Mauro Marin schizofrenico prima del GF 10

Mauro Marin schizofrenico prima del GF 10

Mauro Marin ha confessato in un libro pubblicato da Chi di aver avuto per anni problemi psichiatrici, a quanto pare non ancora risolti

    Alzi la mano chi, almeno una volta, dopo aver visto alcuni comportamenti decisamente sopra le righe di Mauro Marin, ha pensato che il vincitore della decima edizione del Grande Fratello avesse qualche rotella fuori posto. Ebbene era proprio così. Prima di entrare nella casa più spiata di Cinecitt Marin ha fatto per anni udo di psicofarmaci ed è stato addirittura legato con la camicia di forza durante il ricovero in un reparto psichiatrico. A raccontare la sua “vita in manicomio” prima del GF10 è lo stesso Marin, ma quello che stupisce di più è che il suo malessere fisico e mentale era noto agli autori del reality show di Canale 5, che lo hanno comunque scelto tra i concorrenti e chissà magari proprio per questa sua particolarissima (e pericolosa per gli altri?) vicenda personale.

    Che Mauro Marin fosse un tipo strano, con la sua faccia da stralunato, personalmente l’ho pensato appena l’ho visto, quando doveva essere “vittima” della gag con Cristina Del Basso. Nella casa del Grande Fratello 10 l’imprenditore di Castelfranco Veneto ne ha combinate di tutti i colori sin dall’inizio.
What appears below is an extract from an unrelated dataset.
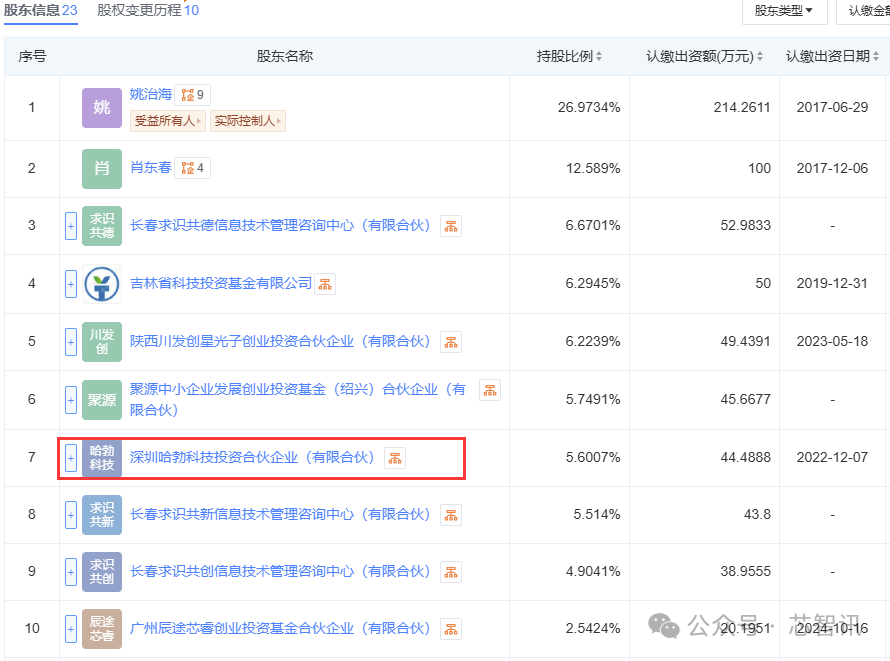
Task: Switch to 股权变更历程 tab
Action: pyautogui.click(x=148, y=10)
Ma è sempre stato graziato dagli autori (e ora forse si capisce anche perché). In ogni caso, con tutti i dubbi e le perplessità sul suo comportamento, mai avrei immaginato che i problemi di Mauro potessero così seri e che la produzione nonostante ne fosse a conoscenza abbia deciso di “rinchiuderlo” per cinque mesi nella casa di Cinecittà.

    A rivelare di aver sofferto di gravi disturbi psichici (una schizofrenia affettiva con disturbo bipolare che lo ha costretto a vivere per anni in un reparto psichiatrico) e di essere ancora domiciliato in ospedale nel periodo dei casting è lo stesso Marin che si confessa nel libro “C’è una cosa che non vi ho detto” di cui il settimanale Chi ha pubblicato alcuni stralci nel numero in edicola questa settimana.
    Ammetto che la camicia di forza non mi è mai piaciuta. Ricordo che quando mi legavano nel letto di contenzione, non sentivo più il sangue che circolava nelle vene.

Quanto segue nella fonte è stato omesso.